Numerical Modelling of Ballast Water Dispersion in Different Bioregions along the Coast of India

Abstract

Aquatic organisms and pathogens may become major threats to the coastal and marine environment when introduced into a region beyond their natural distributions through ballast water (BW). Coastal currents induced by tides and winds, especially ebb currents, may facilitate the spread of these marine organisms along nearshore and inshore areas. Numerical modelling of hydrodynamics is an effective tool to track the dispersion of these organisms in the receiving water body through BW release. Particle transport models can be used to track the advection and dispersion of these organisms. Alternatively, the difference in salinity of the BW and coastal waters can be used as a tracer to estimate the dispersion pattern. Tides and winds present in the region at the time of BW release are responsible for the dispersal of the particles present in BW discharge. Based on advection and dispersion processes, the transport of the marine organisms present in the BW can be studied using numerical models. Numerical modelling studies were carried out using the 2-D hydrodynamic model MIKE21 HD, to understand the pattern of BW dispersion at select bioregions along the east and west coasts of India. Mangalore Port located along the west coast in Bioregion-I (CIO-I) and Chennai Port on the east coast in Bioregion-II (CIO-II) were selected for the modelling study.
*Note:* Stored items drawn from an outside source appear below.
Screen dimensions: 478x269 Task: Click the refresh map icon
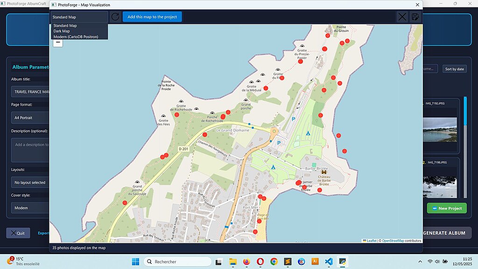tap(115, 17)
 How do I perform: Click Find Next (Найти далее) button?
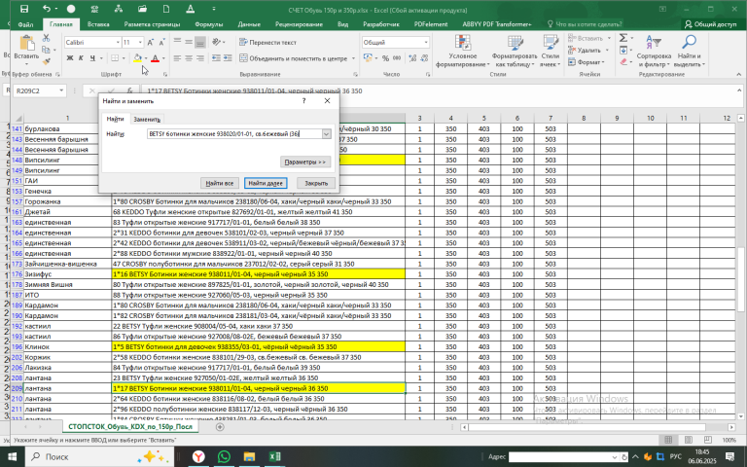(265, 182)
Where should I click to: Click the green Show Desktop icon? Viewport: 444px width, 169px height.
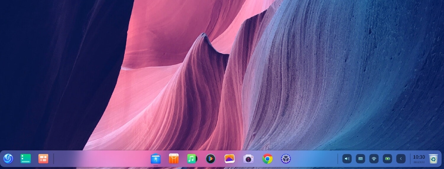pyautogui.click(x=25, y=159)
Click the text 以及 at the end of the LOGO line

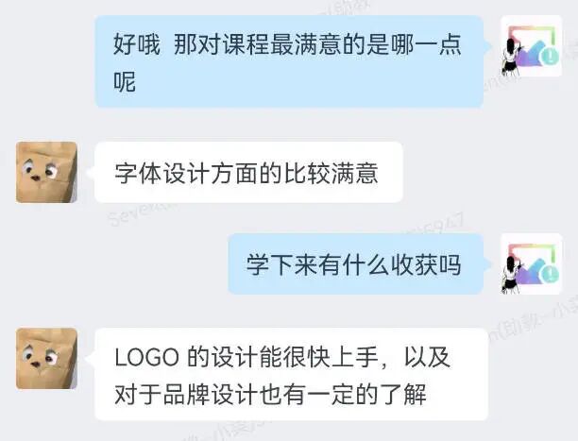[428, 357]
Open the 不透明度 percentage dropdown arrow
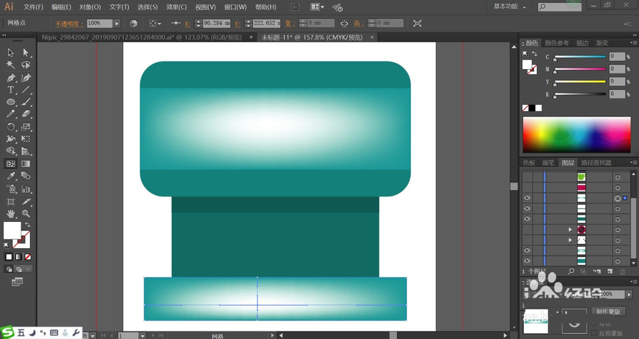Viewport: 639px width, 339px height. [117, 23]

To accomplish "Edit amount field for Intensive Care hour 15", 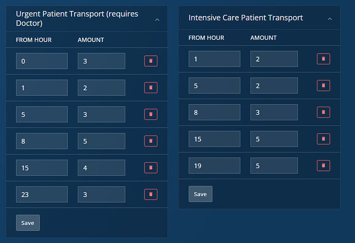I will pos(274,139).
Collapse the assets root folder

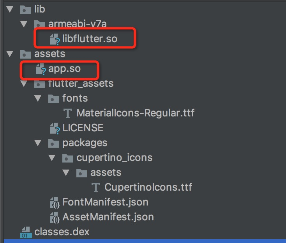click(x=10, y=54)
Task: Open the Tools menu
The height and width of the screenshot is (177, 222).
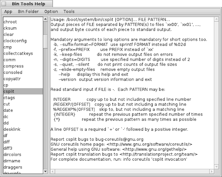Action: [69, 11]
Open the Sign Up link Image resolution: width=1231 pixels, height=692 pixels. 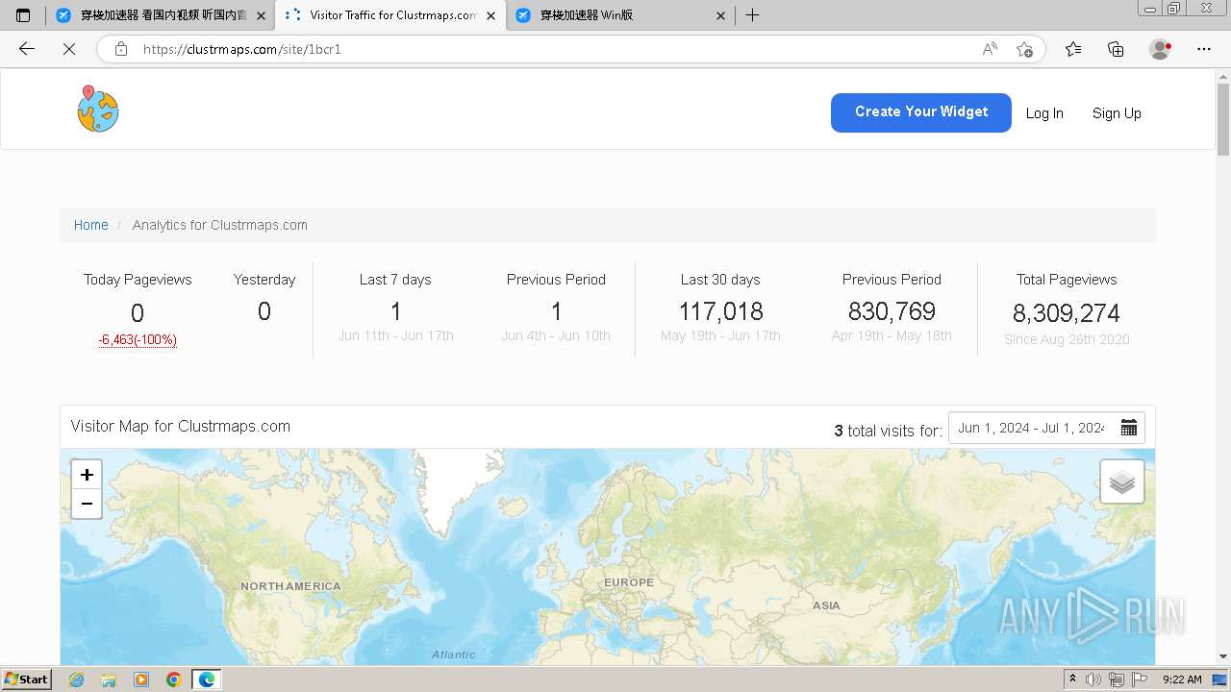[x=1116, y=113]
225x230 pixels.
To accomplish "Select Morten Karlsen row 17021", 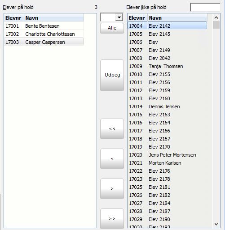I will 168,163.
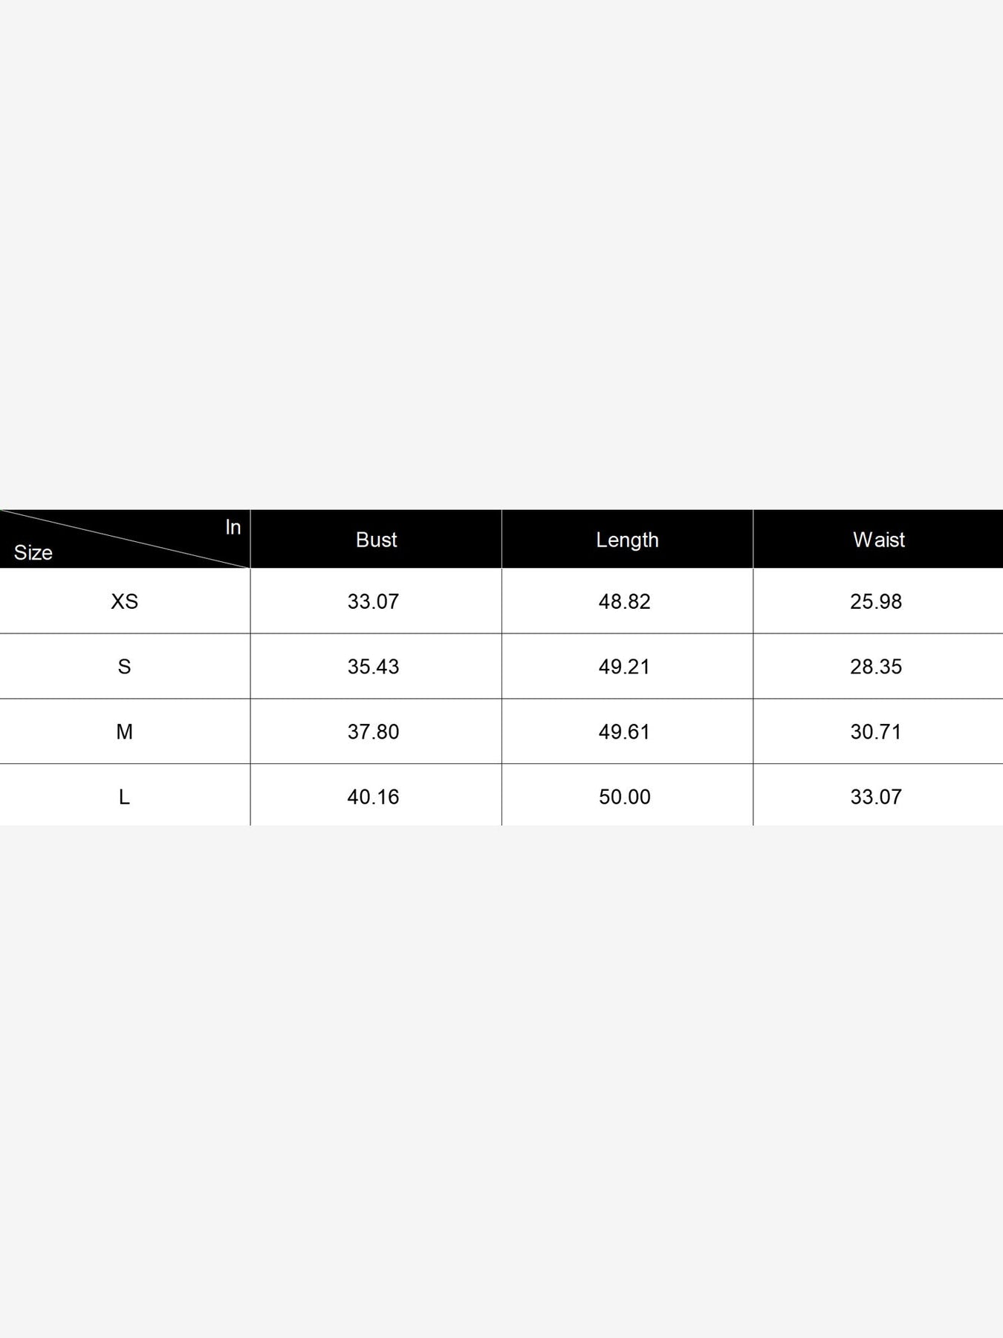Click the S bust value 35.43
This screenshot has height=1338, width=1003.
373,667
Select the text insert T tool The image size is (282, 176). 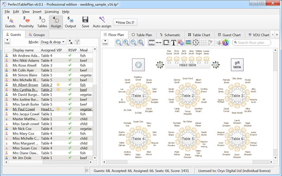tap(174, 42)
Results obtained from ballast water dispersion modelling studies will be useful for developing and assisting port-based ballast water management programmes for CIO-I and CIO-II regions. The currents are predominantly tide driven near the ports situated along the west coast and the circulation exhibited reversals associated with the tidal currents. However, along the east coast of India, the particles largely followed coastal currents - advected either southward or northward under the influence of prevailing coastal currents in the offshore region and tidal reversals showed had less impact. This information proved useful for determining suitable locations for BW discharge and monitoring points for field sampling in connection with BW release.